-- Work instruction --
The line with "How it works (1224, 37)", the line with "Request Samples (1094, 37)", and all lines between them in the material below: return these exactly, and no others.

::::

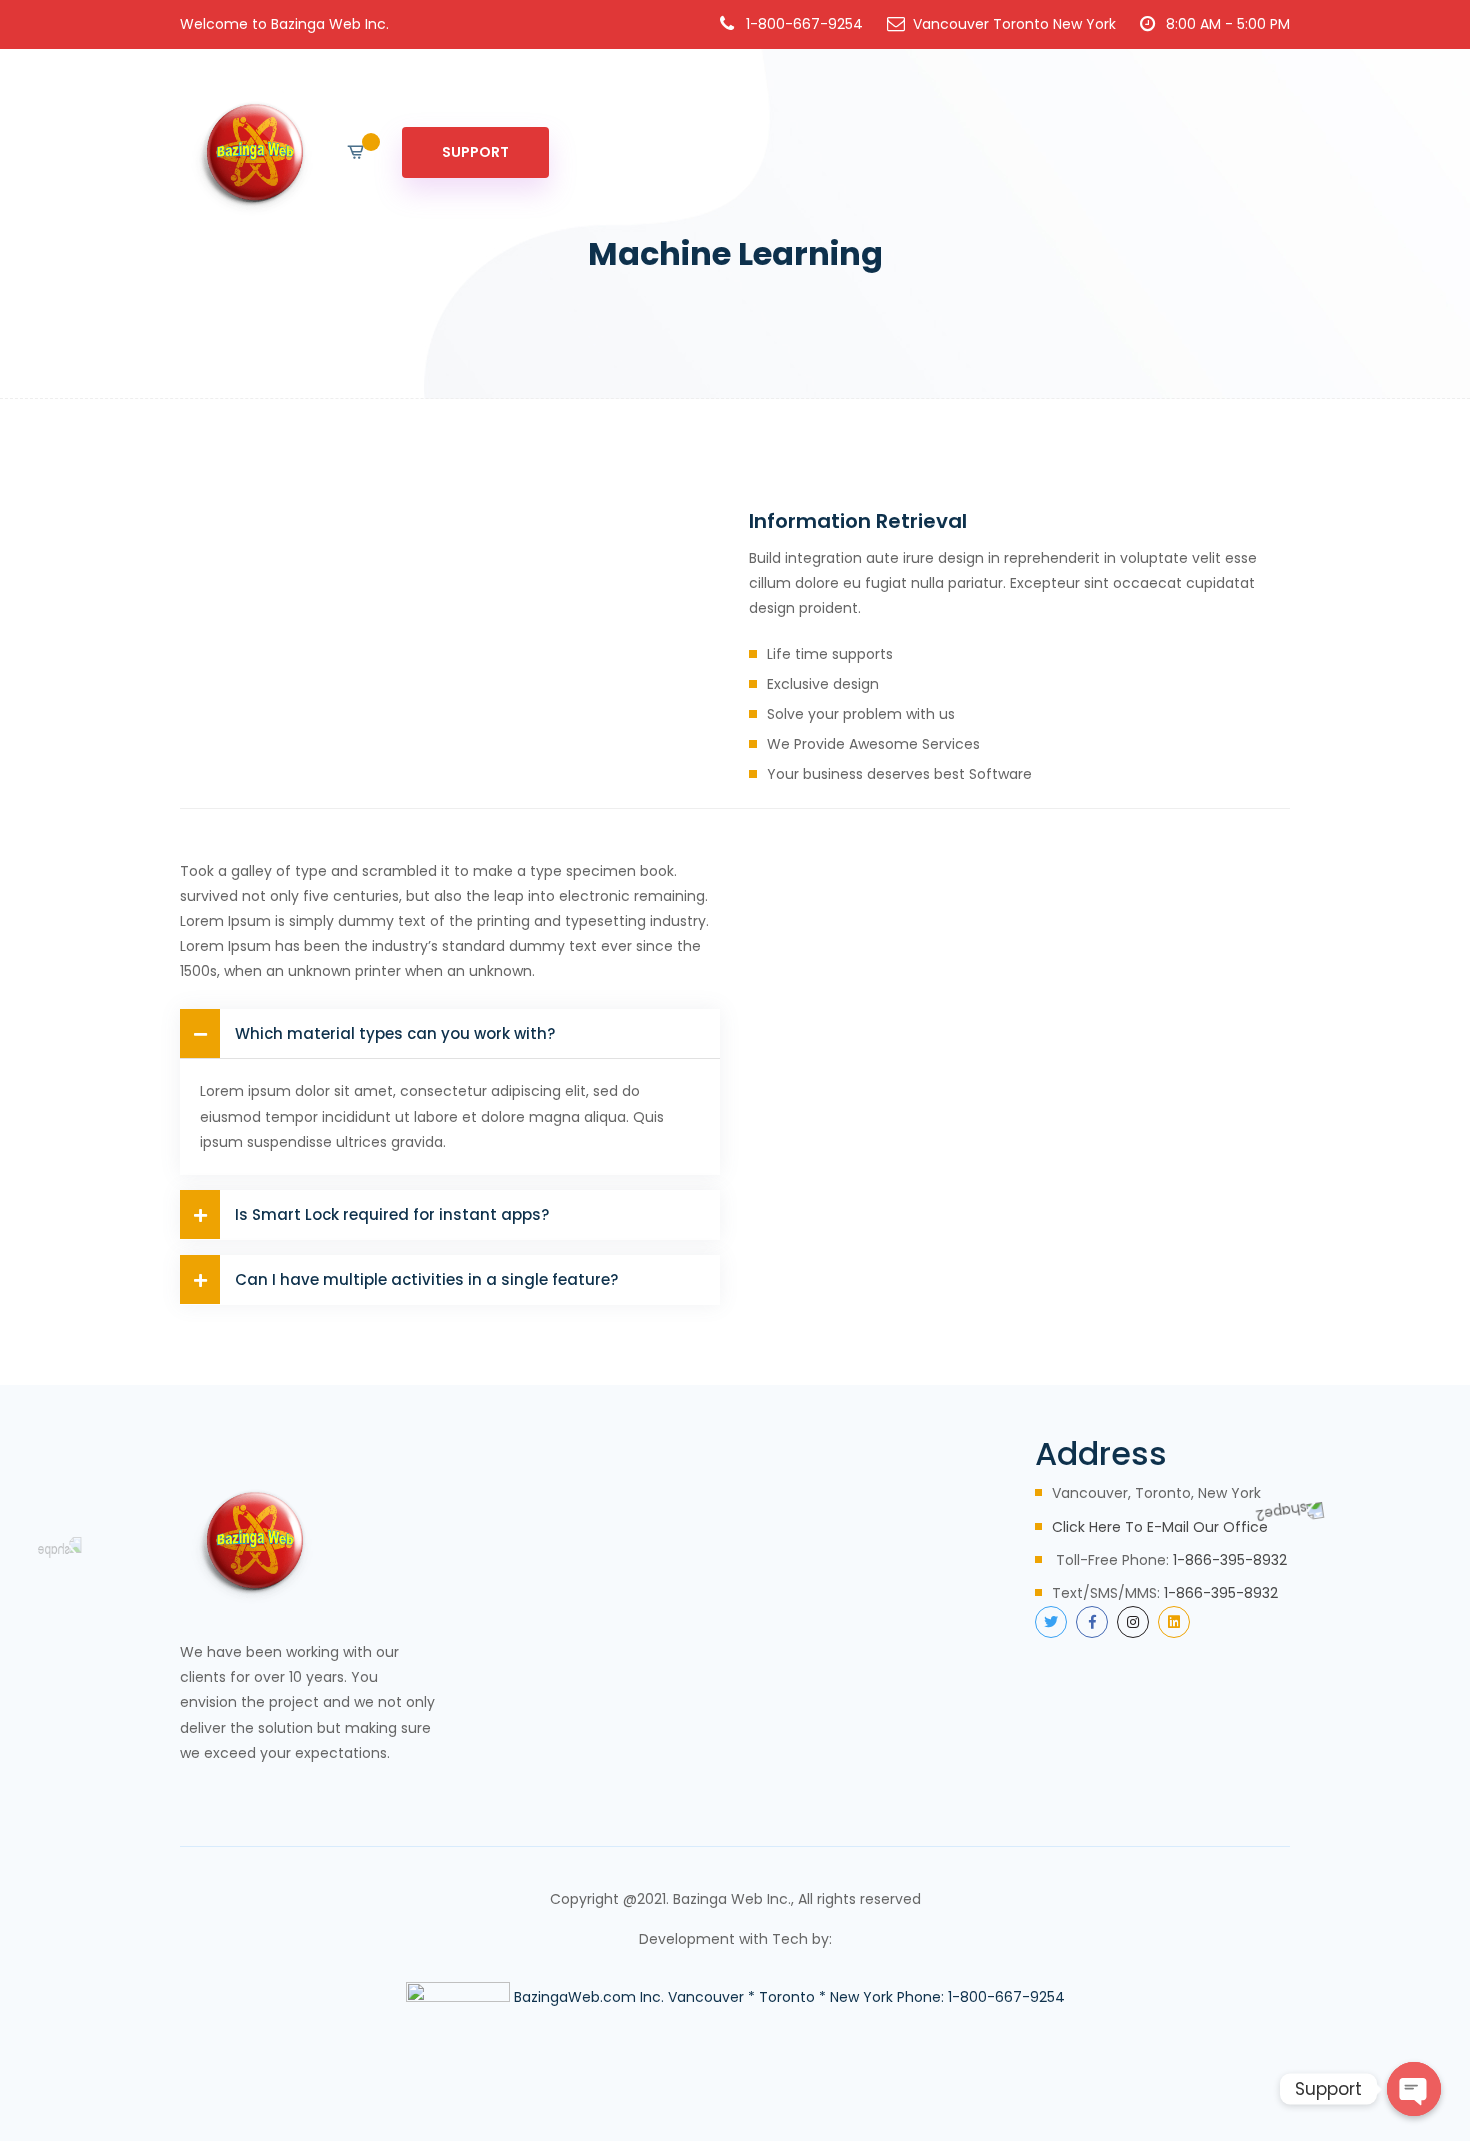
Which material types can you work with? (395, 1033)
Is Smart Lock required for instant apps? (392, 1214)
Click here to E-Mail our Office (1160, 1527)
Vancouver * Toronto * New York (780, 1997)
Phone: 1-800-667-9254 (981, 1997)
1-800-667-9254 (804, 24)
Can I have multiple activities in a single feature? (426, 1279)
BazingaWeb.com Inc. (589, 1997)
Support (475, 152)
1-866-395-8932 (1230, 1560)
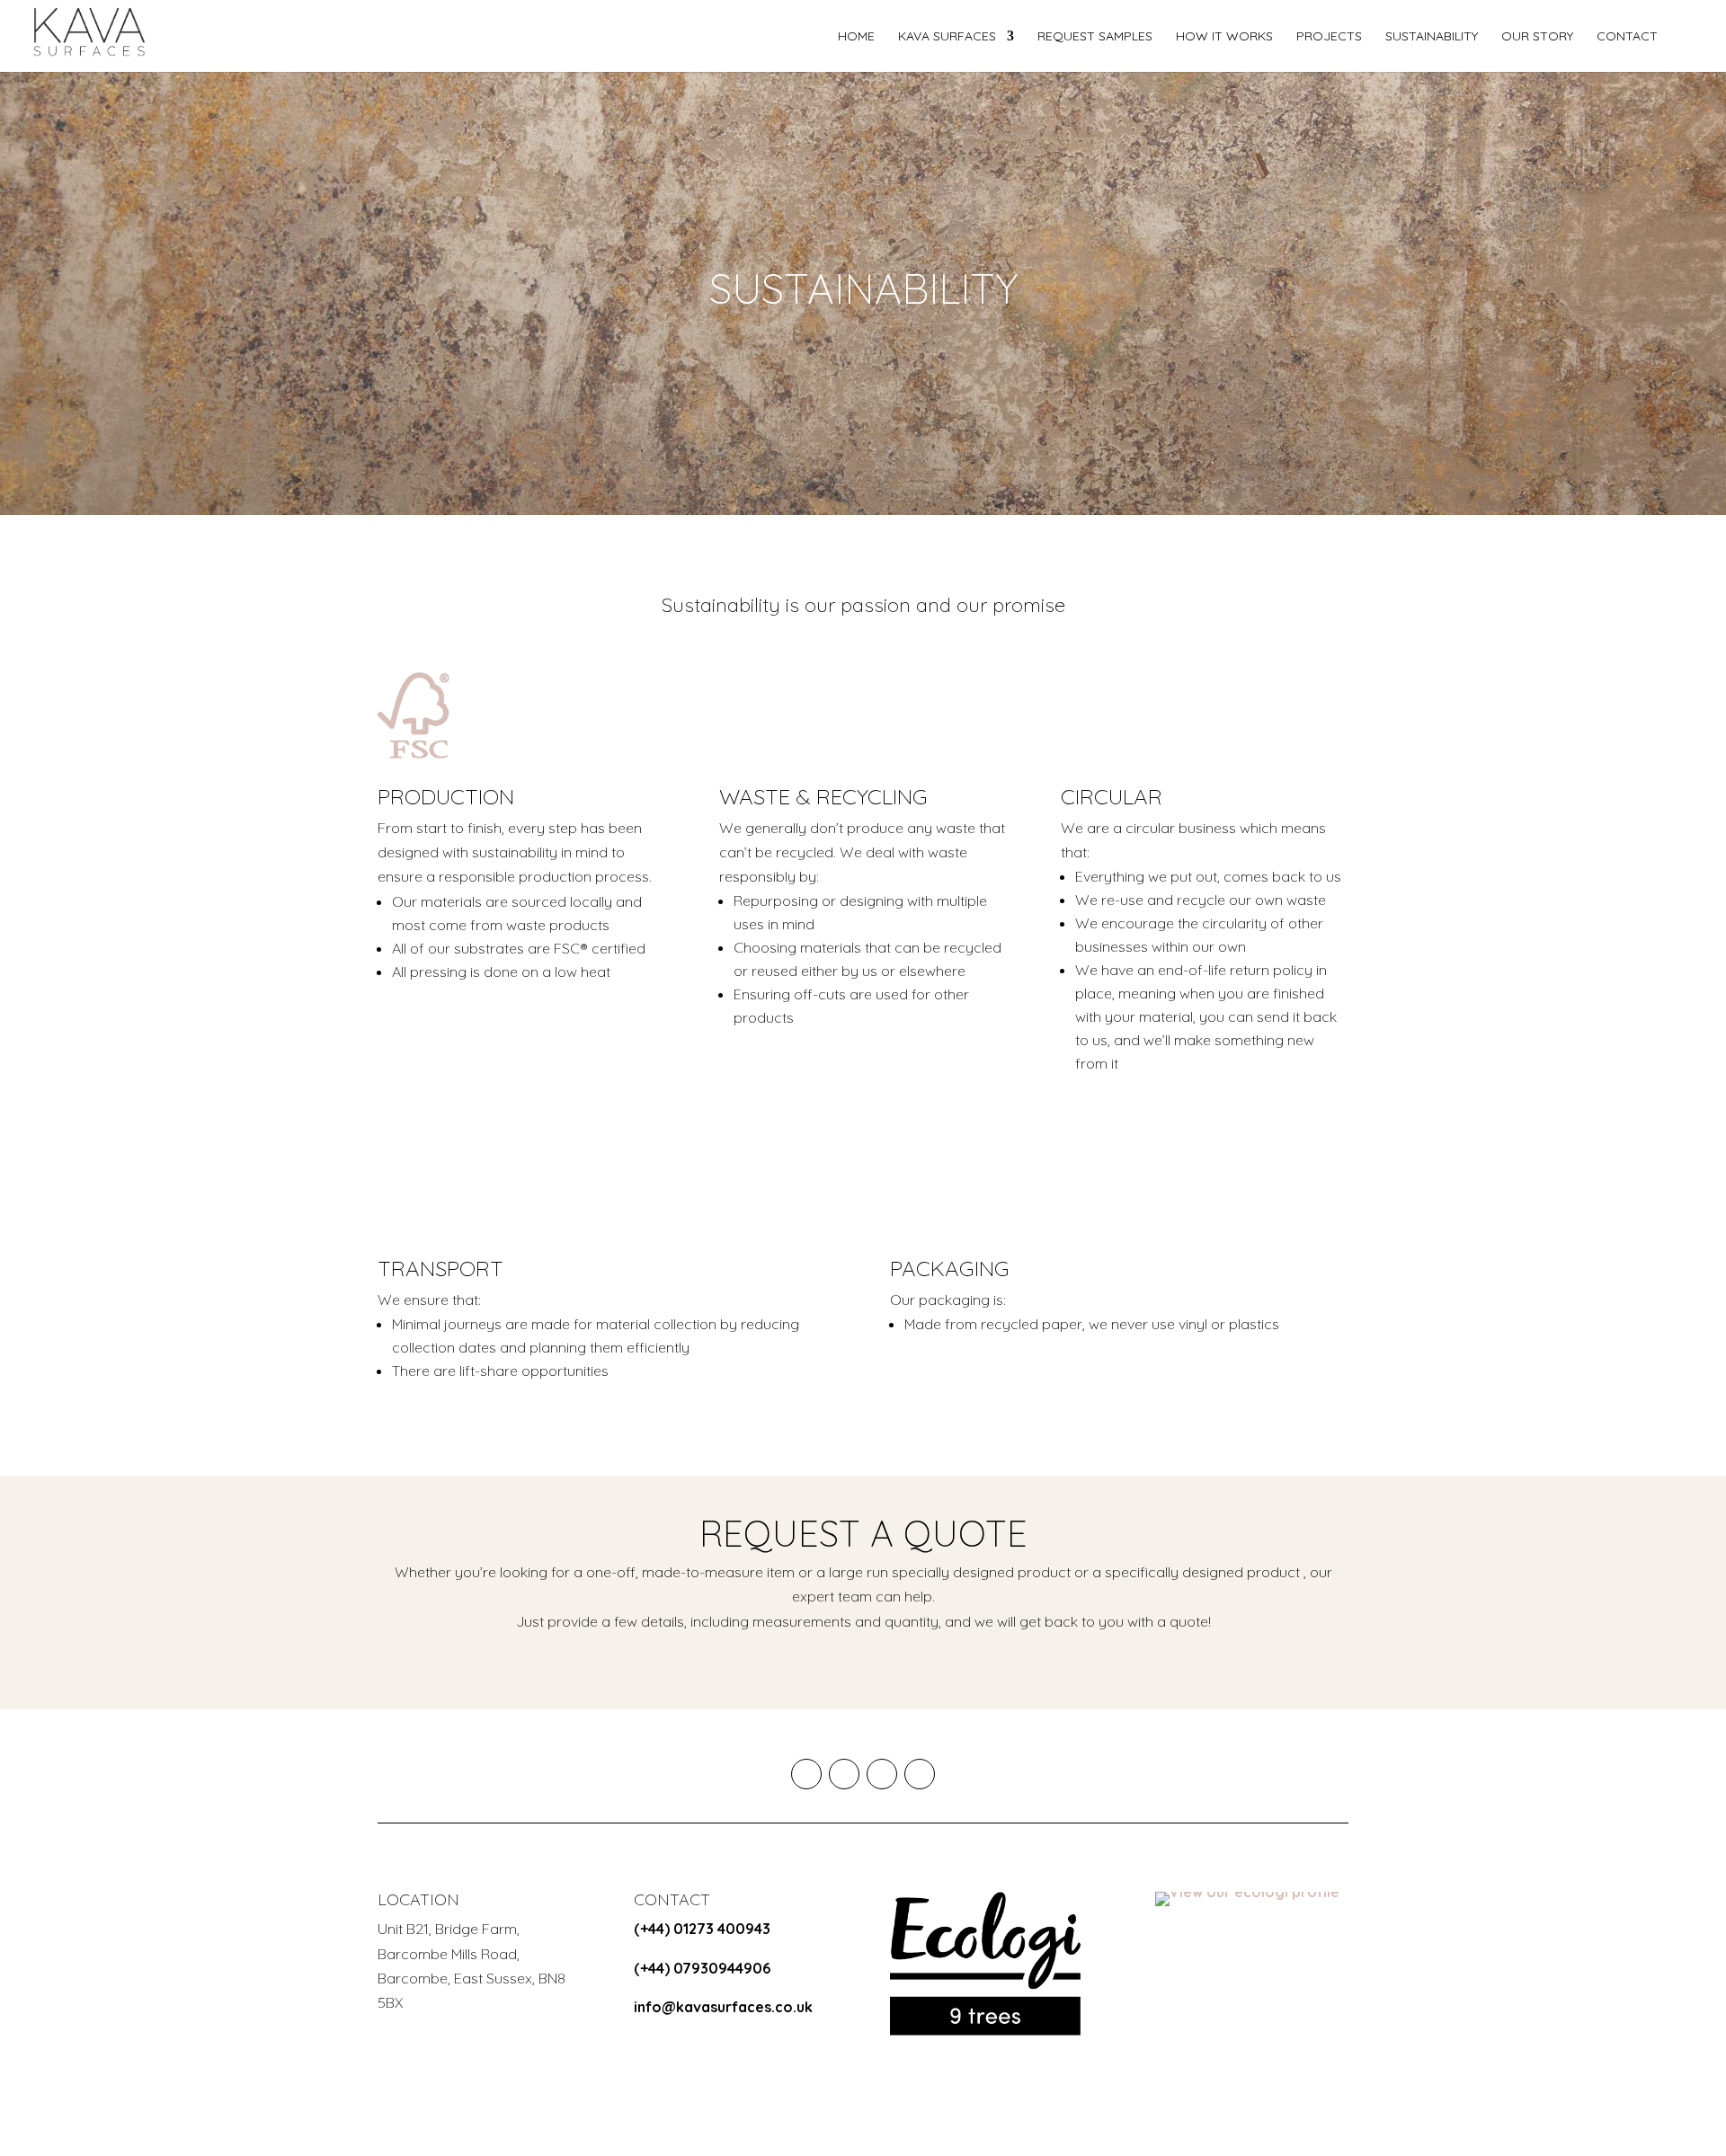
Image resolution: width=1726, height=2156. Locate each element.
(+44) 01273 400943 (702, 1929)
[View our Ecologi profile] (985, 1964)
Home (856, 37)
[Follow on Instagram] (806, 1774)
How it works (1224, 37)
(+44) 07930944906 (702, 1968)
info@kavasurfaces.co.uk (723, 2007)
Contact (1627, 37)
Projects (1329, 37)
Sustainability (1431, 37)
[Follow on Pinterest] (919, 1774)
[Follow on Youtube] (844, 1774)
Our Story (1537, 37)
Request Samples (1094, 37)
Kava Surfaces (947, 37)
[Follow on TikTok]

::::

-- Exercise output --
How it works (1224, 37)
(+44) 07930944906 (702, 1968)
info@kavasurfaces.co.uk (723, 2007)
Contact (1627, 37)
Projects (1329, 37)
Sustainability (1431, 37)
[Follow on Pinterest] (919, 1774)
[Follow on Youtube] (844, 1774)
Our Story (1537, 37)
Request Samples (1094, 37)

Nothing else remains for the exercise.